# Фрагмент страницы

□ □ □

Когда вечером выходили из клуба, я обратил внимание на то, что в степи, под лесом, горят несколько костров. На мой  вопрос, что это за костры, один из комсомольцев ответил: «Это старики пригласили Дамдина-джочи. Это степной лама, и, по их мнению, он может изгнать нечистый дух в образе ведьмы Дарису. Вот он и совершает обряд по изгнанию». Присмотревшись внимательно, я увидел, что около костров действительно маячила фигура человека. 

Кто больше преуспел в идеологической работе в данной ситуации - я или Дамдин-джочи, судить не берусь. Ясно было одно: люди на местах, а это значит, что все будет в порядке. Скот досмотрен и накормлен, ягнята сохранены. Мне больше делать в этом колхозе было нечего, а другие дела торопили меня выехать в Баянгол, в колхоз им. Карла Маркса.

□ □ □

# Исходные данные
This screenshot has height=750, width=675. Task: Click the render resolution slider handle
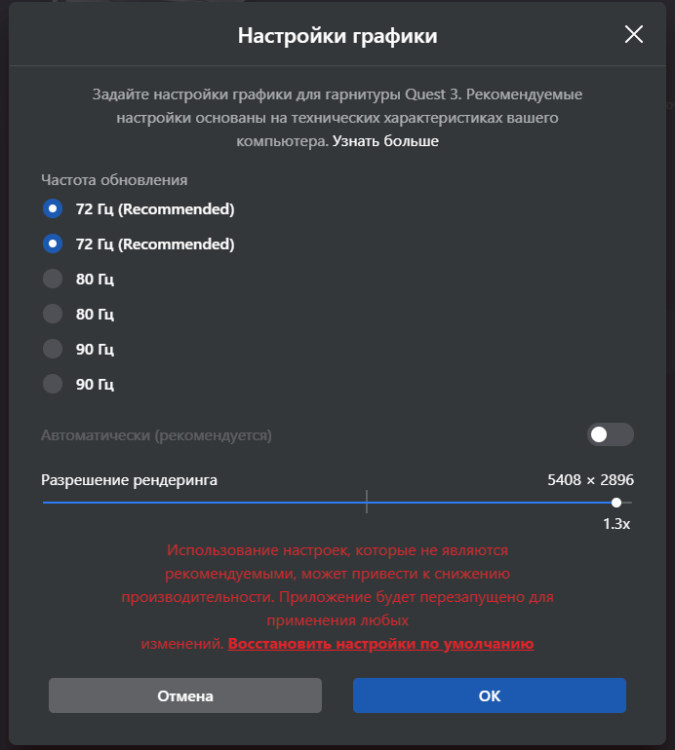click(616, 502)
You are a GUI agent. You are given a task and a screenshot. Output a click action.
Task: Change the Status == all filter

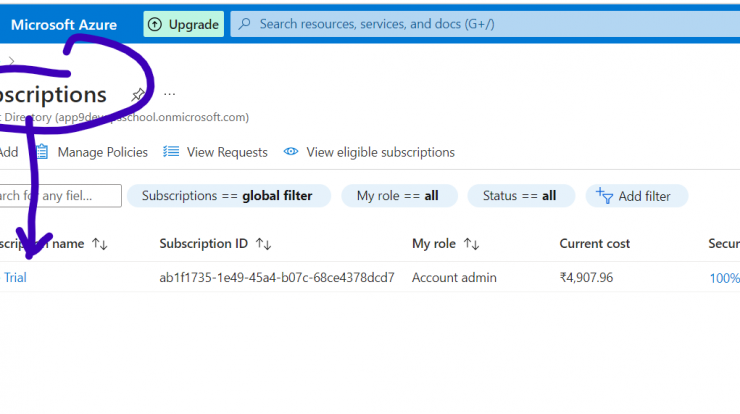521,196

□ □ □

# Задачи для решения
(1) Ответьте по фрагменту страницы на вопросы:
(а) Что горело в степи под лесом, когда вечером выходили из клуба?
(б) Кого, по словам одного из комсомольцев, пригласили старики?
(в) Куда другие дела торопили выехать рассказчика?
(2) Выпишите из фрагмента страницы без изменений отрывок, начиная со слов «Кто больше преуспел» и заканчивая словами «им. Карла Маркса.».

# Письменные ответы
(1)
(а) Несколько костров.
(б) Дамдина-джочи, степного ламу.
(в) В Баянгол, в колхоз им. Карла Маркса.

(2)
Кто больше преуспел в идеологической работе в данной ситуации - я или Дамдин-джочи, судить не берусь. Ясно было одно: люди на местах, а это значит, что все будет в порядке. Скот досмотрен и накормлен, ягнята сохранены. Мне больше делать в этом колхозе было нечего, а другие дела торопили меня выехать в Баянгол, в колхоз им. Карла Маркса.